PA Regional Newswire of English Regions
LONDON — A survivor of the July 7 terror attacks in London had to wait so long for an ambulance that paramedics doubted she would live, an inquest has heard.
Kathleen Lazenbatt suffered a partially collapsed lung and struggled to breathe after suicide bomber Mohammed Sidique Khan detonated his bomb on a Tube train at Edgware Road in London.
But she drew the “short straw’’ and was left in the wrecked train carriage for up to an hour after another victim was taken to hospital ahead of her, she said.

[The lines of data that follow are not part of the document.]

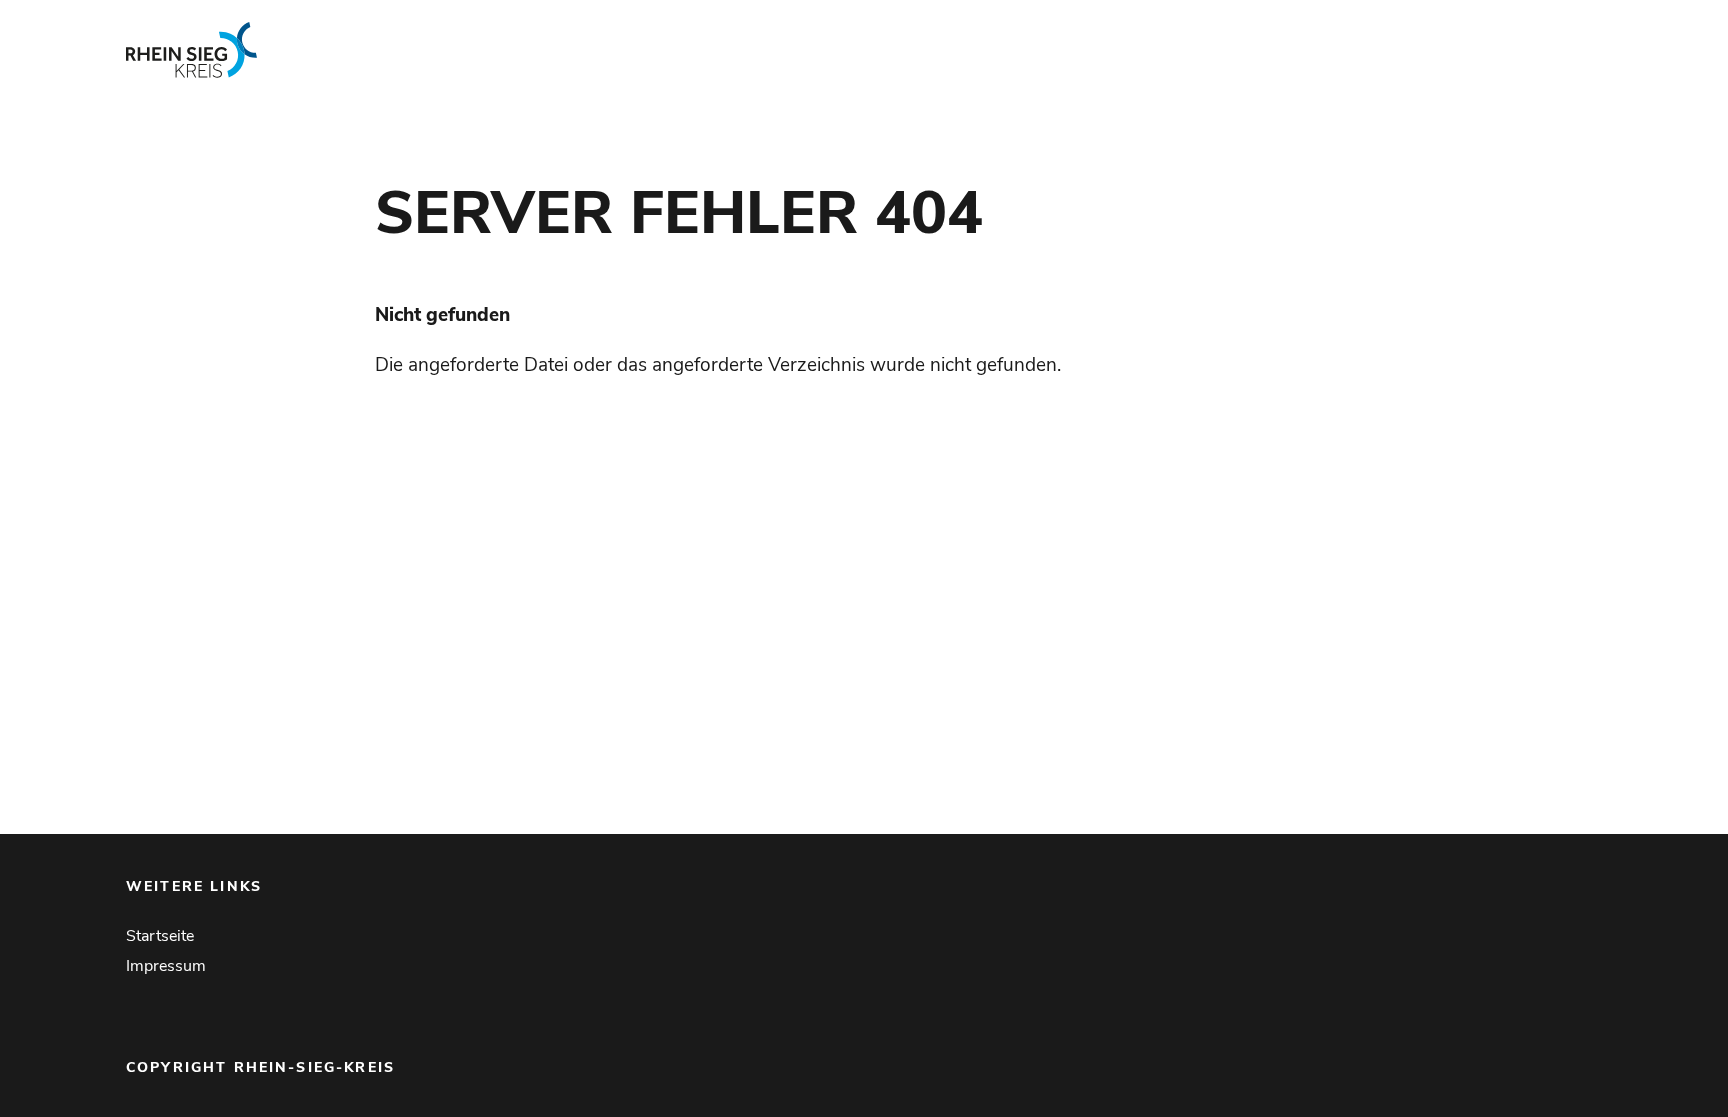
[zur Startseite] (427, 50)
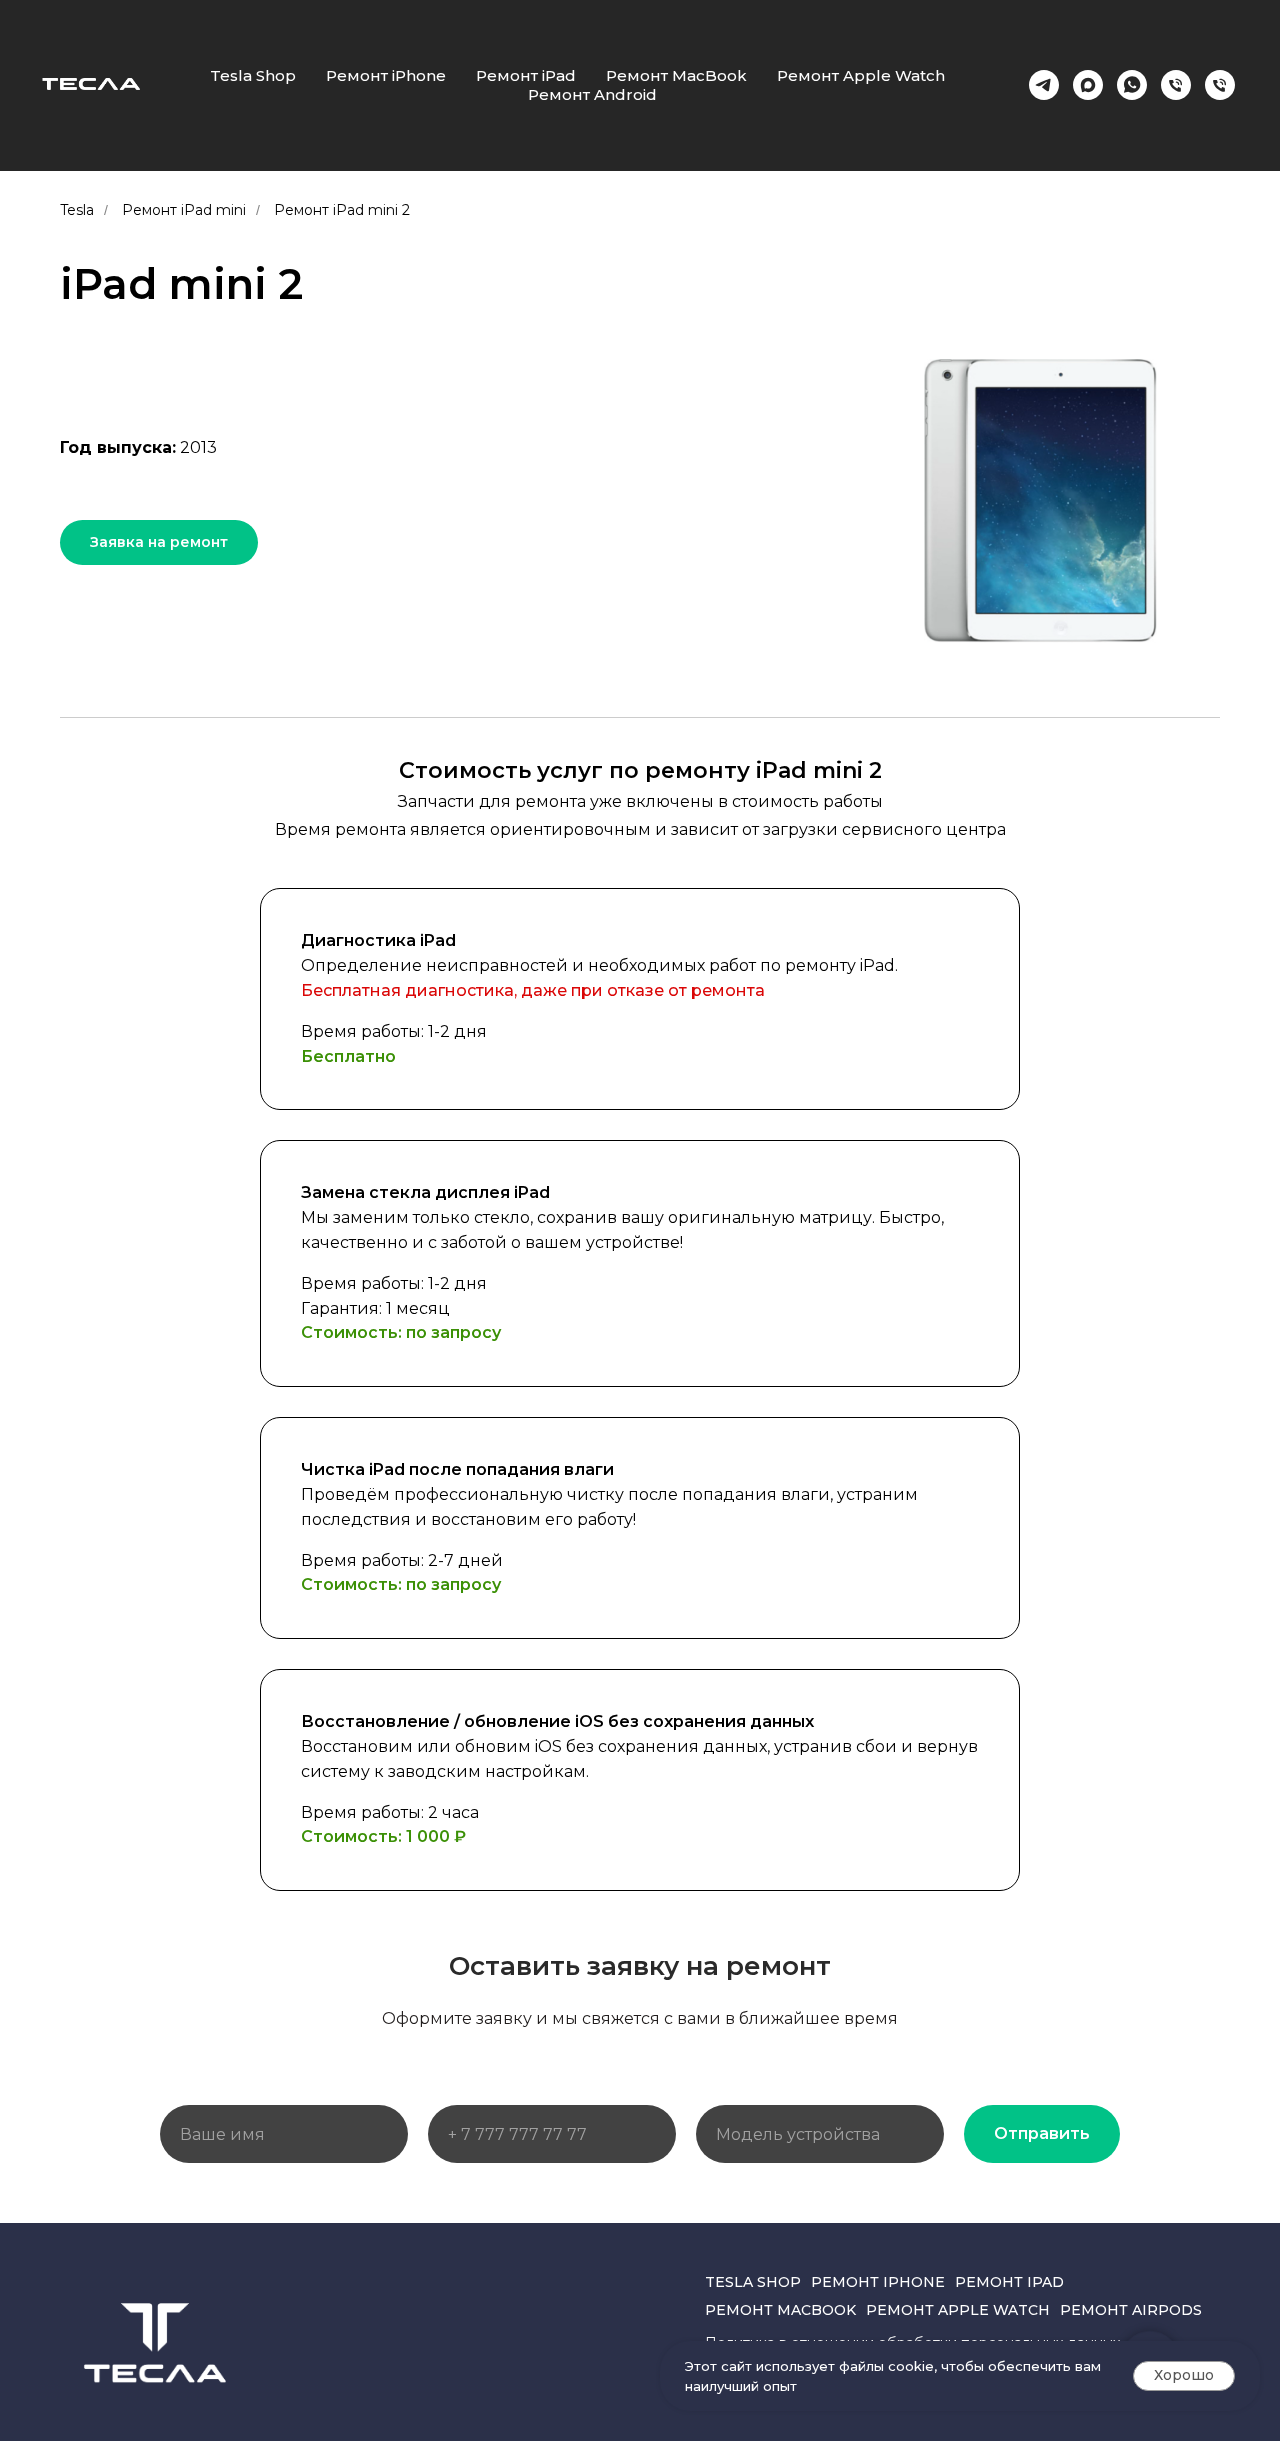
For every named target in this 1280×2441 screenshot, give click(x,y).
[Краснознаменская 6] (1176, 85)
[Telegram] (1044, 85)
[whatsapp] (1132, 85)
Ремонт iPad (526, 75)
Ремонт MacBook (676, 75)
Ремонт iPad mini (184, 210)
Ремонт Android (592, 94)
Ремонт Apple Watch (861, 75)
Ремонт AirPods (1131, 2310)
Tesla (77, 210)
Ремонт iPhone (386, 75)
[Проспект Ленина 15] (1220, 85)
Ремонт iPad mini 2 (342, 210)
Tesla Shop (253, 75)
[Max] (1088, 85)
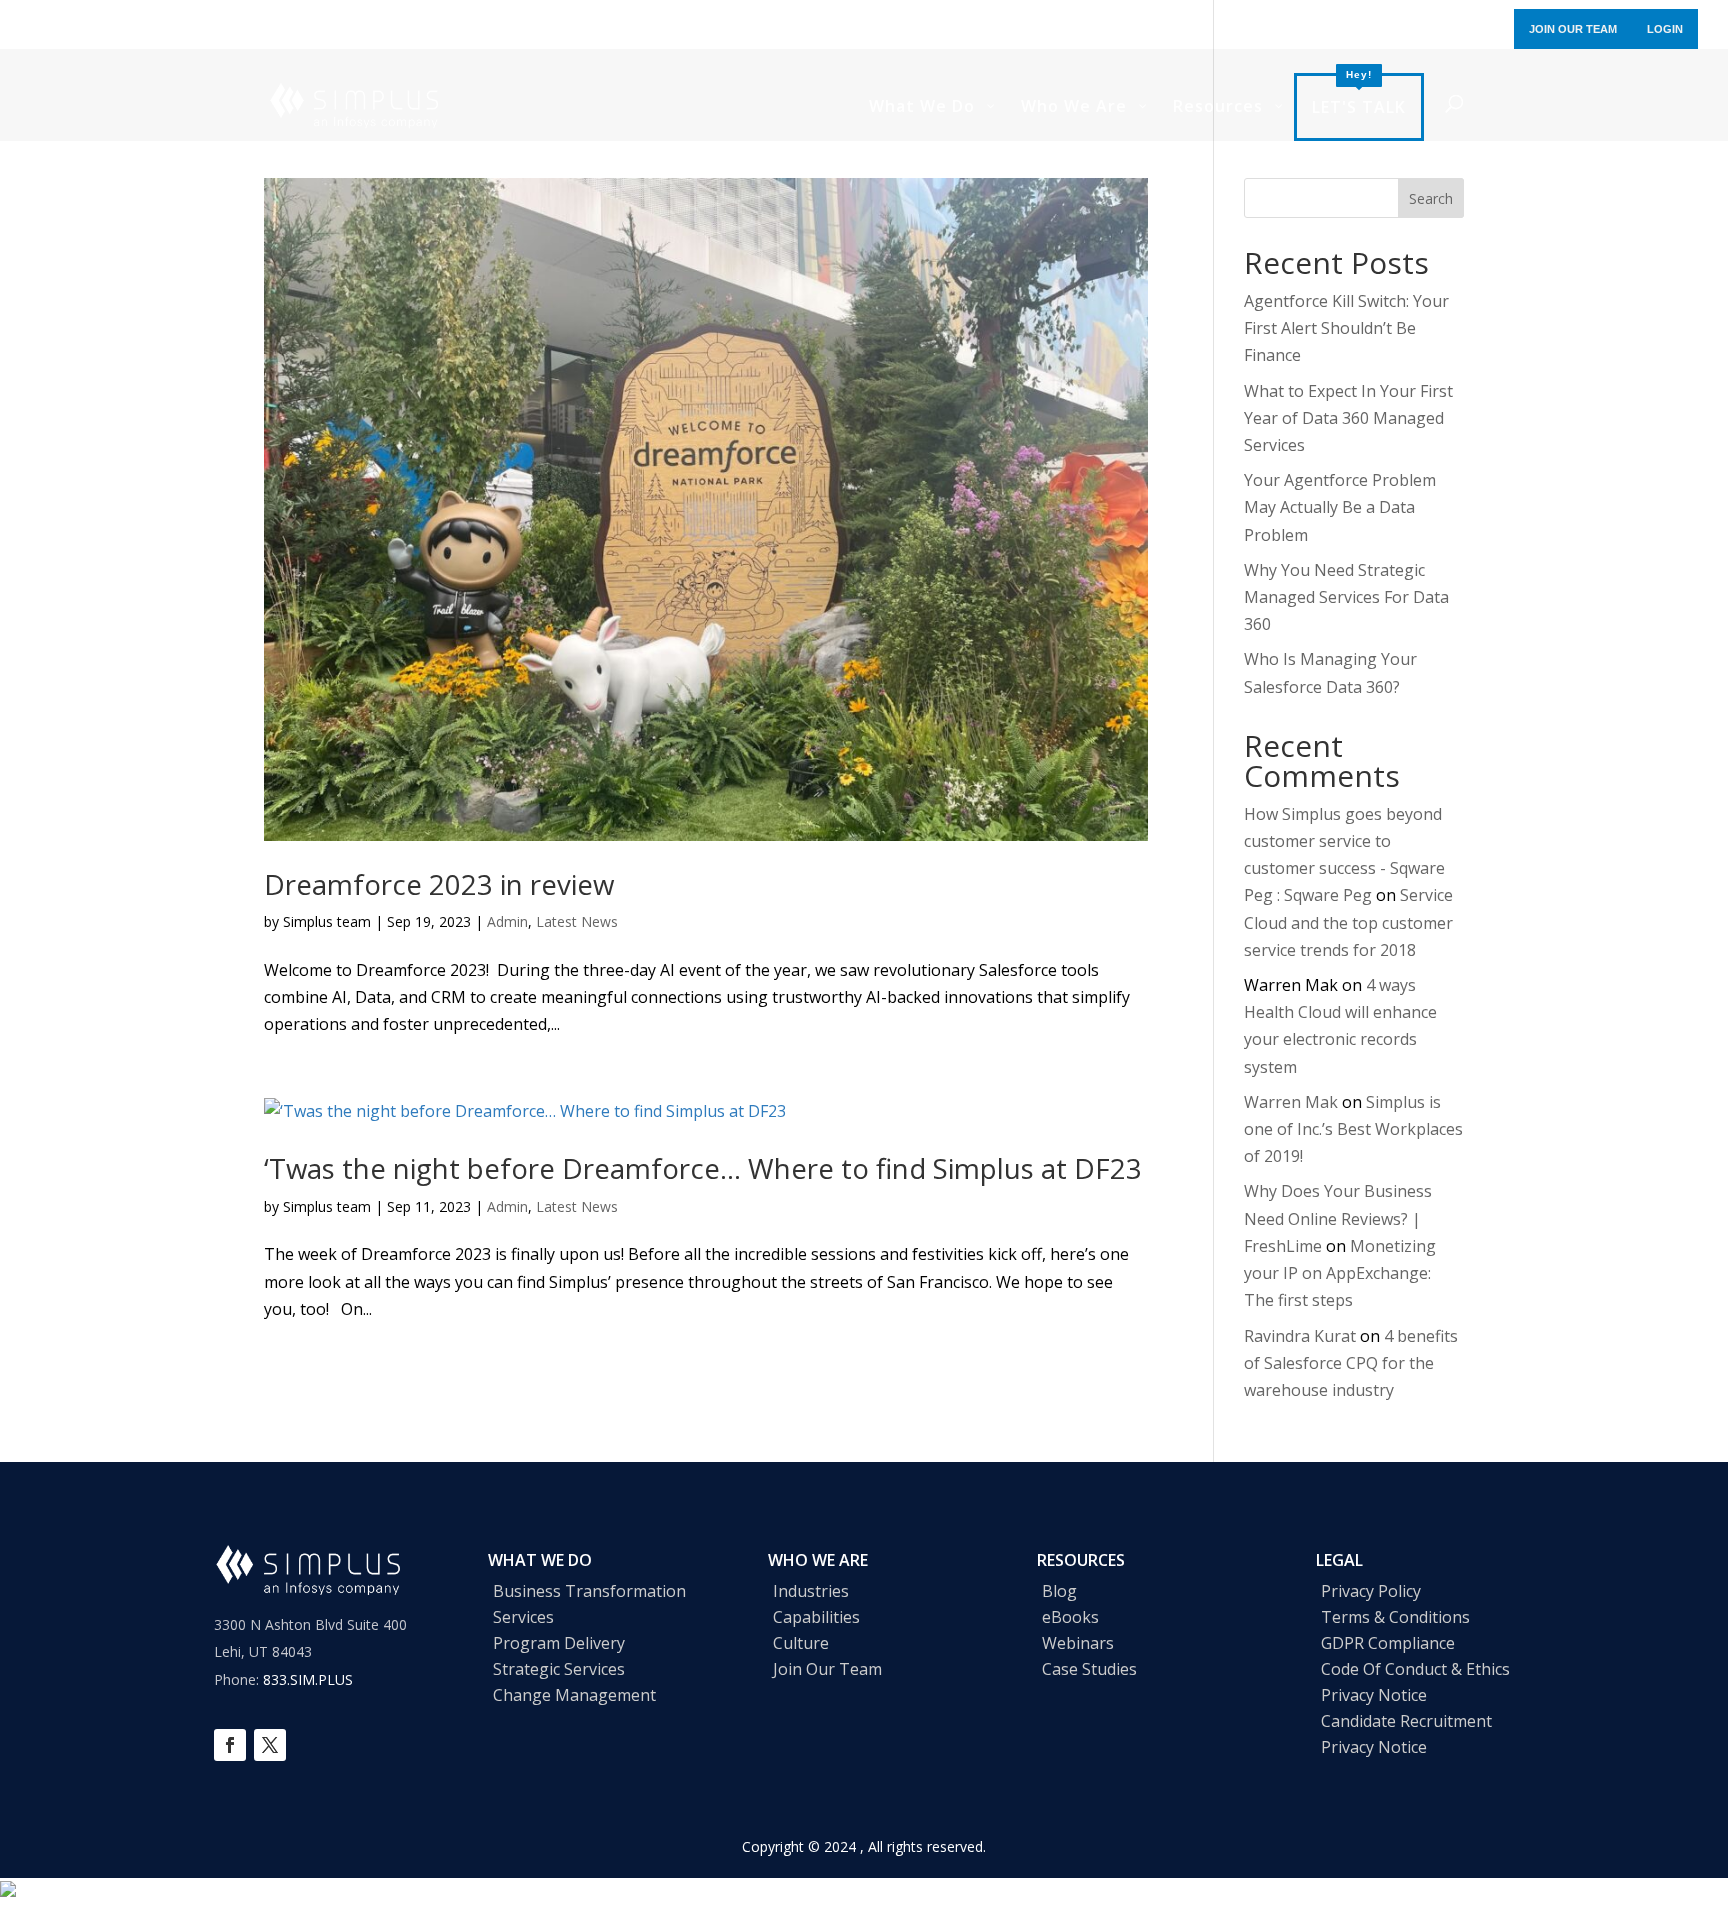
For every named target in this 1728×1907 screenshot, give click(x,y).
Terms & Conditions (1395, 1617)
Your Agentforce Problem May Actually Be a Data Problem (1340, 507)
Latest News (577, 921)
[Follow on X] (270, 1745)
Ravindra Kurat (1300, 1336)
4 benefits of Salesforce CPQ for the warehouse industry (1351, 1363)
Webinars (1078, 1643)
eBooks (1070, 1617)
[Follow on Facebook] (230, 1745)
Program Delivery (559, 1643)
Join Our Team (827, 1669)
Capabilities (816, 1617)
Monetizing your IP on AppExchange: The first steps (1340, 1273)
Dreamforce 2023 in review (439, 884)
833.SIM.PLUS (308, 1679)
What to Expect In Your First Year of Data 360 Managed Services (1348, 418)
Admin (507, 921)
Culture (801, 1643)
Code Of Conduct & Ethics (1415, 1669)
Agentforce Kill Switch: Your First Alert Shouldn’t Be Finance (1346, 328)
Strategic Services (559, 1669)
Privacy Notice (1374, 1695)
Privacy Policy (1371, 1591)
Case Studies (1089, 1669)
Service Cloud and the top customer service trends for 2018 (1348, 922)
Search (1431, 198)
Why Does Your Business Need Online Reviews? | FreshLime (1338, 1218)
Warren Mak (1291, 1102)
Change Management (574, 1695)
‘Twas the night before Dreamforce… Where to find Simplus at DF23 (703, 1168)
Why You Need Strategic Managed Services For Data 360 (1346, 597)
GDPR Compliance (1388, 1643)
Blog (1059, 1591)
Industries (811, 1591)
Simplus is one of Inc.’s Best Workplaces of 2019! (1353, 1129)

She told the inquest for the 52 killed of her agonising wait for an ambulance. “There was a point when they were going to take me out and then they changed their minds,’' she said.
“There were two Metronet engineers who assisted me quite a lot and one of them said to me ‘I’m afraid you’ve drawn the short straw’.’'
Another survivor, Elizabeth Owen, was taken to hospital instead, she said. “There was then a long gap when I believe there were no ambulances available,’' she went on.
“I was told by people who had been there that it was perhaps an hour we waited for an ambulance to come.’'
Although she was put on an intravenous drip while she waited in the carriage, she was not given any oxygen during this time, she said. “I was told afterwards that paramedics didn’t think I would survive because I had waited so long,’' she said.
Ms Lazenbatt also suffered shrapnel injuries to her right ankle, with debris strewn across her feet, in the 2005 atrocity.
A London Ambulance Service (LAS) document suggested the scene was cleared of casualties by 10.36am, the inquest heard.